● TO BE DONE:
Rewrite every line of the rows below as a Markdown table with two columns, Index and Text, giving each line its sequence number and omitting any blank lines.

● SOURCE DATA:
## Start
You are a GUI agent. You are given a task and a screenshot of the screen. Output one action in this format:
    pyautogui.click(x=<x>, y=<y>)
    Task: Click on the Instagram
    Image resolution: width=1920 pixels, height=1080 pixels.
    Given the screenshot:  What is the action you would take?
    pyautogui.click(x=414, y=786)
## End
● SOLUTION:
| Index | Text |
|---|---|
| 1 | You are a GUI agent. You are given a task and a screenshot of the screen. Output one action in this format: |
| 2 |     pyautogui.click(x=<x>, y=<y>) |
| 3 |     Task: Click on the Instagram |
| 4 |     Image resolution: width=1920 pixels, height=1080 pixels. |
| 5 |     Given the screenshot:  What is the action you would take? |
| 6 |     pyautogui.click(x=414, y=786) |